Journals | Policy | Permission

Journal of Neurology Research

Original Article

Volume 10, Number 6, December 2020, pages 231-234

Study Family History of Psychiatry Disorders in Schizophrenia Patients

Schizophrenia is a severe, chronic, and heterogeneous mental disorder that often has debilitating long-term outcomes. Its lifetime prevalence rate is estimated to be approximately 1% worldwide in the adult population [1, 2]. Elucidation of etiological factors of schizophrenia remains a major challenge for researchers. In the last two decades several genome-wide association studies (GWAS) have been performed to unravel genetic causes of the disease and the role of familial genetic contribution to the disease formation [3-5]. Simultaneously, hundreds or even thousands of single nucleotide polymorphisms (SNPs) were reported, which individually could explain only a small fraction of the genetic contribution to the disease; however, cumulative effect of these risk variants may offer a larger share in genetic architecture of disease [6].

Family history of schizophrenia is the most important risk factor for schizophrenia [7]. Their meta-analysis found that estimates for schizophrenia risk were eight-fold for first-degree relatives of one proband with schizophrenia compared to healthy control probands and increasing to 11-fold for first-degree relatives with two probands with schizophrenia [8].

Recent studies have shown that the family history of axis I psychiatry disorders such as bipolar disorders, major depressive disorder and anxiety disorders are higher in schizophrenia patients than normal population [9-11]. Therefore, it could be hypothesized that the definition of familial loading based on the presence or absence of psychosis in families of patients with schizophrenia should be broadened by focusing on psychiatric disorder in general irrespective of a specific diagnosis.

Several studies have shown positive family history of psychiatry disorders in schizophrenia patients is associated with poorer prognosis and outcome [12, 13]. Younger age at onset and substance abuse are reported more in schizophrenia patients with positive family history of schizophrenia [14].

Studies about family history of psychiatric disorders in schizophrenia patients in Iranian population are rare. In this research, we have surveyed the history of psychiatry disorders among siblings, parents and offspring of a sample of Iranian inpatient schizophrenia patients. Furthermore, we will survey the association between family history for psychiatry disorders and the demographic and clinical profile of the disease.

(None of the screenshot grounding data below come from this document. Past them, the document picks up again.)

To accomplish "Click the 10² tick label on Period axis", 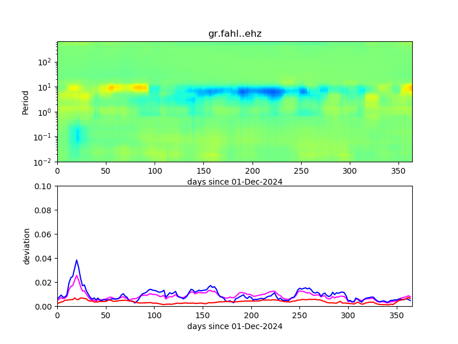I will (x=46, y=62).

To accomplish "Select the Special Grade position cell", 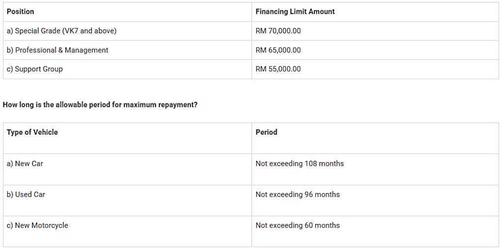I will point(61,31).
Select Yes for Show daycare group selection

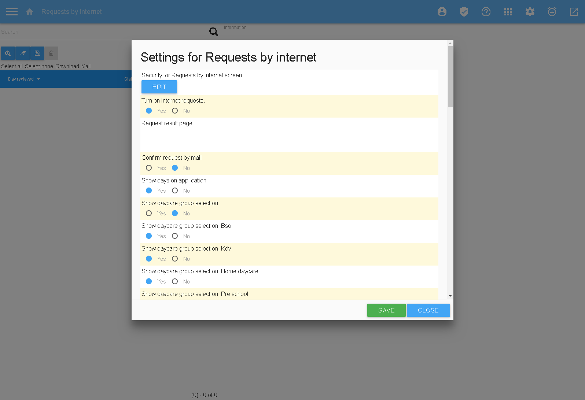149,213
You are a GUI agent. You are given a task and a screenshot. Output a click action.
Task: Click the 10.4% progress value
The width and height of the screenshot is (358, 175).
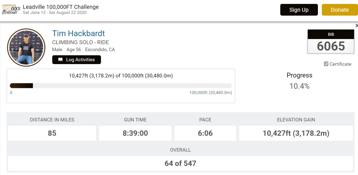[x=299, y=86]
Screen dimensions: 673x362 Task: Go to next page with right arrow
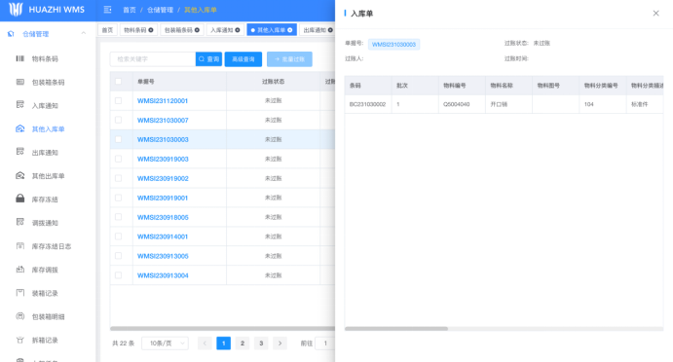click(x=280, y=344)
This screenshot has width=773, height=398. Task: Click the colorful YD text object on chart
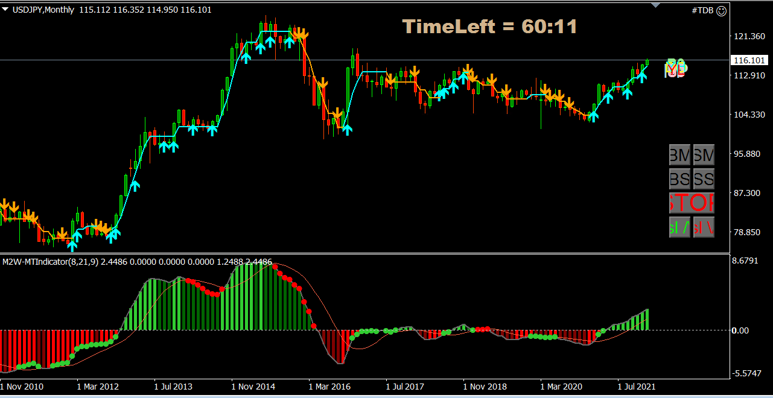(x=675, y=68)
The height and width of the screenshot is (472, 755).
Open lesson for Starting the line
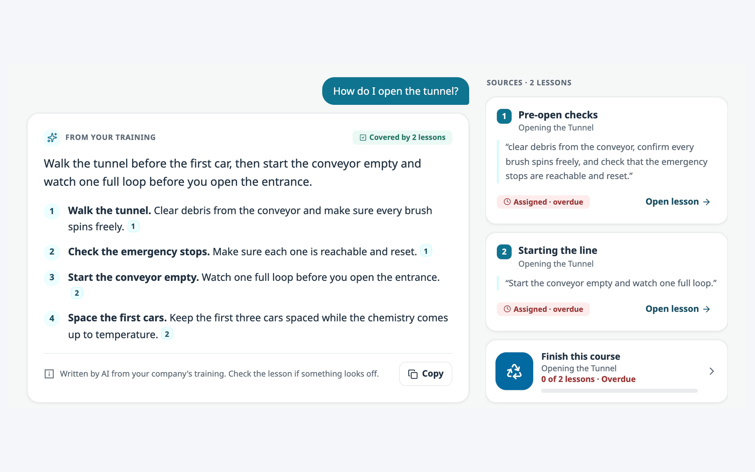678,309
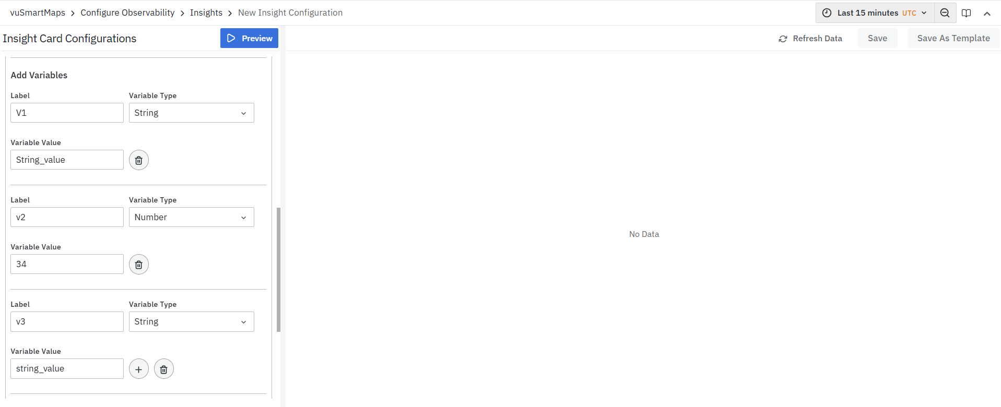This screenshot has width=1001, height=407.
Task: Open the Last 15 minutes time picker
Action: 875,13
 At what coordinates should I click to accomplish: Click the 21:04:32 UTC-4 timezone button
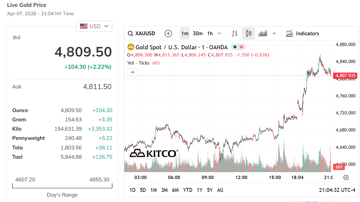337,190
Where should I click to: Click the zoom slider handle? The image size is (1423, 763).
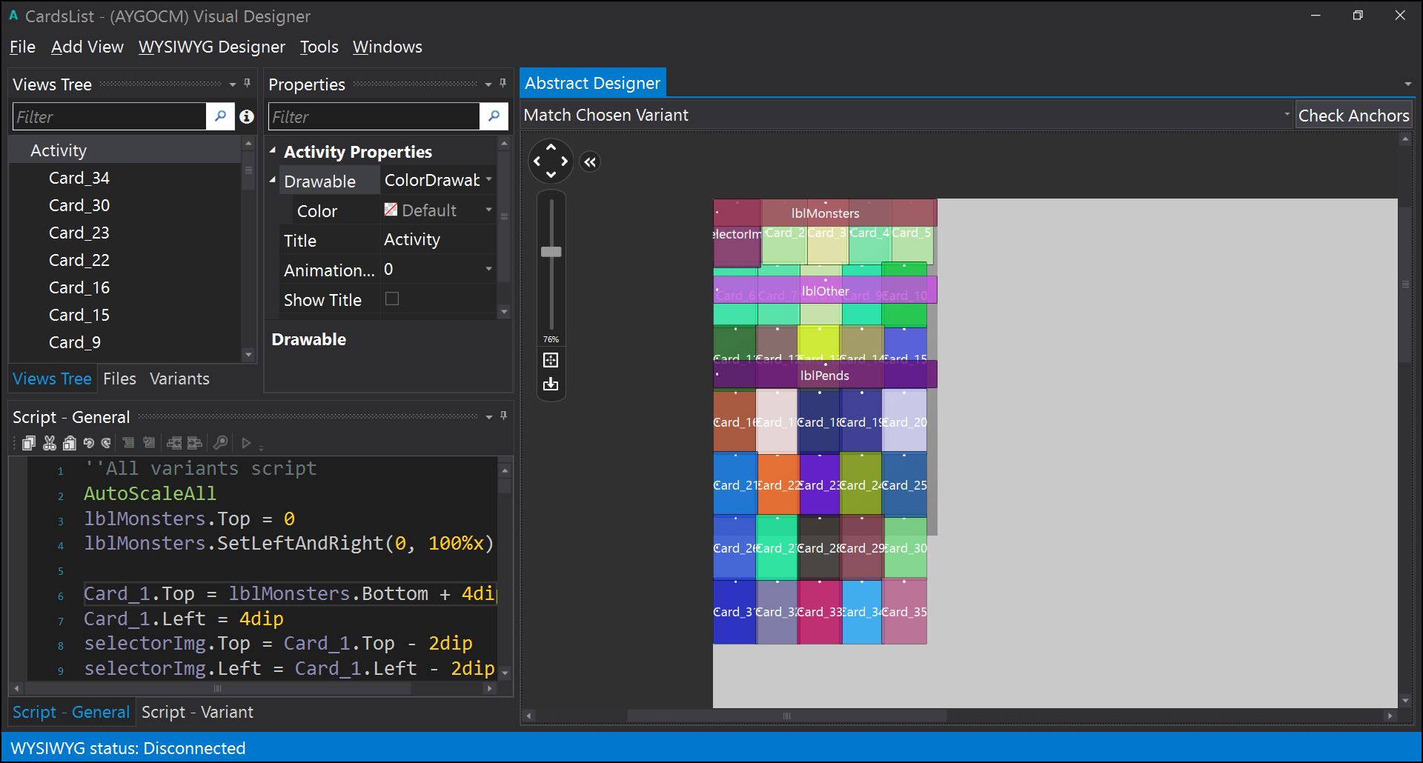pos(551,252)
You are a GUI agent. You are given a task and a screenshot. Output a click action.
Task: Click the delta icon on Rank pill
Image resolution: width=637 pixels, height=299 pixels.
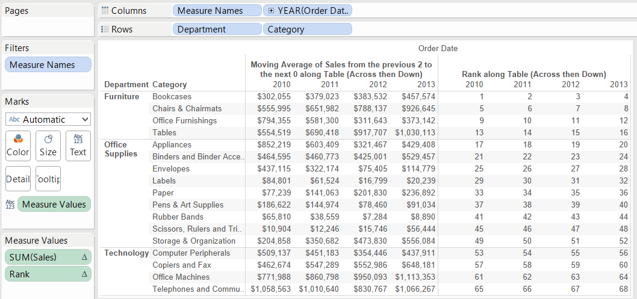click(x=84, y=274)
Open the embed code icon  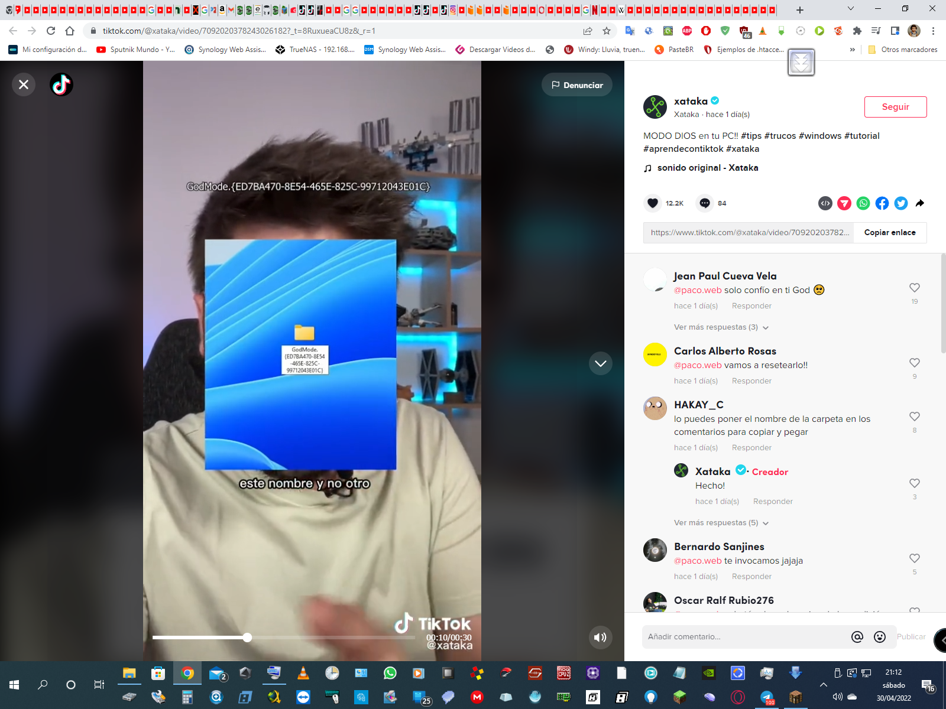tap(825, 203)
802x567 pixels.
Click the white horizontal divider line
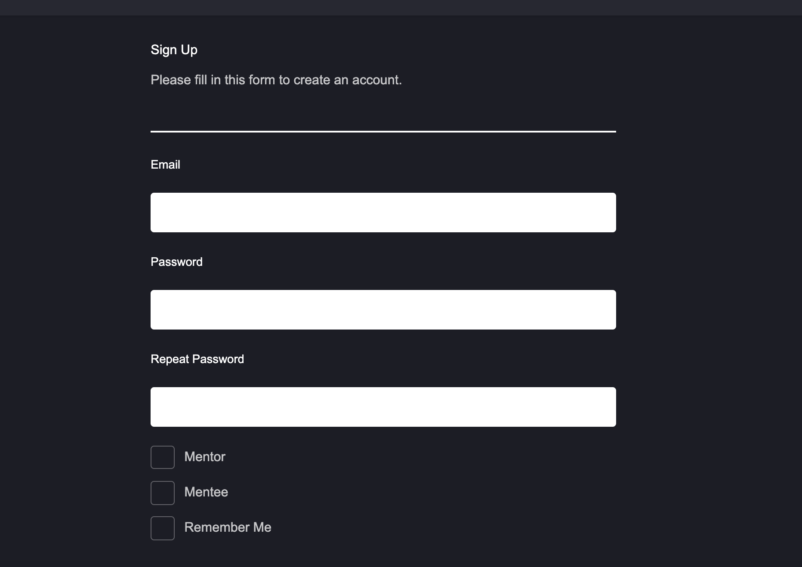pyautogui.click(x=383, y=131)

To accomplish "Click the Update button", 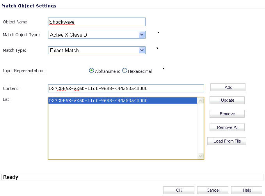I will (x=227, y=100).
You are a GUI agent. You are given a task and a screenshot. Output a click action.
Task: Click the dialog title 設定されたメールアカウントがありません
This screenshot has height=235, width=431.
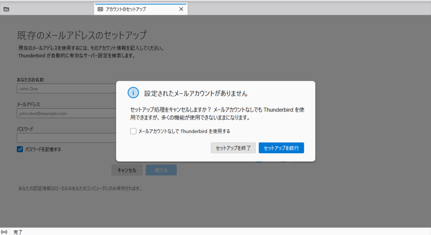pyautogui.click(x=196, y=93)
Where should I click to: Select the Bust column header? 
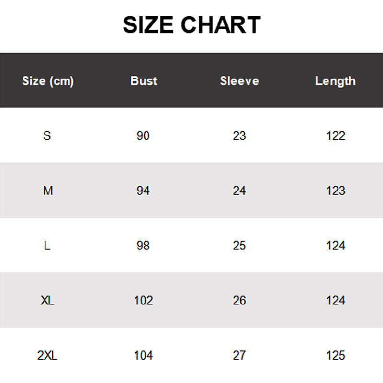click(144, 81)
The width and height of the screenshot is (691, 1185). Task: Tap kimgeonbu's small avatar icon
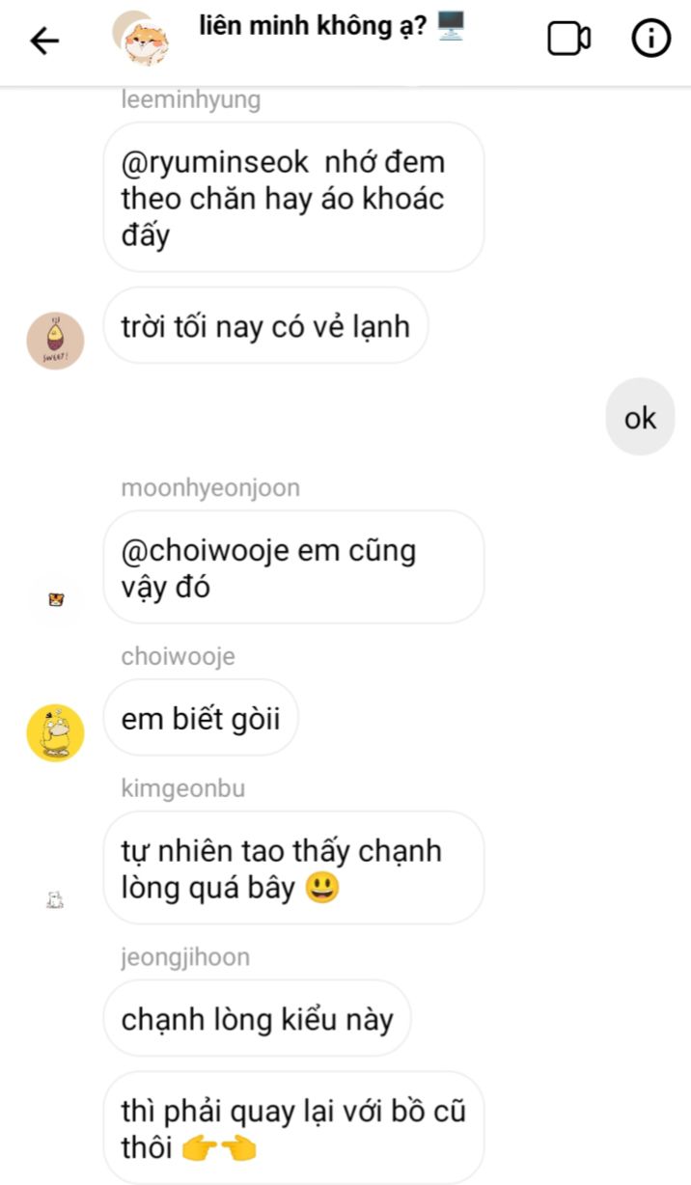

Our research is a retrospective study. We surveyed the hospital records of all schizophrenia patients admitted in Ibn Sina Psychiatric Hospital from March 2018 to March 2019. Histories of any psychiatry disorder in the first-degree relatives of the schizophrenia patients were searched. The patients were diagnosed to have schizophrenia according to the Diagnostic and Statistical Manual of Mental Disorders, Fifth Edition (DSM-5) criteria by a board-certified psychiatrist. We looked for psychiatry disorders in just the first-degree relatives like father, mother brother, sister and children. The patients with positive family history for psychiatry disorders were compared with those with negative family history in regard to age of onset of schizophrenia, negative symptoms, sex, substance abuse and education. This research was approved by Shiraz University of Medical Sciences Review Board. It was approved by Shiraz Medical School ethical committee for human studies.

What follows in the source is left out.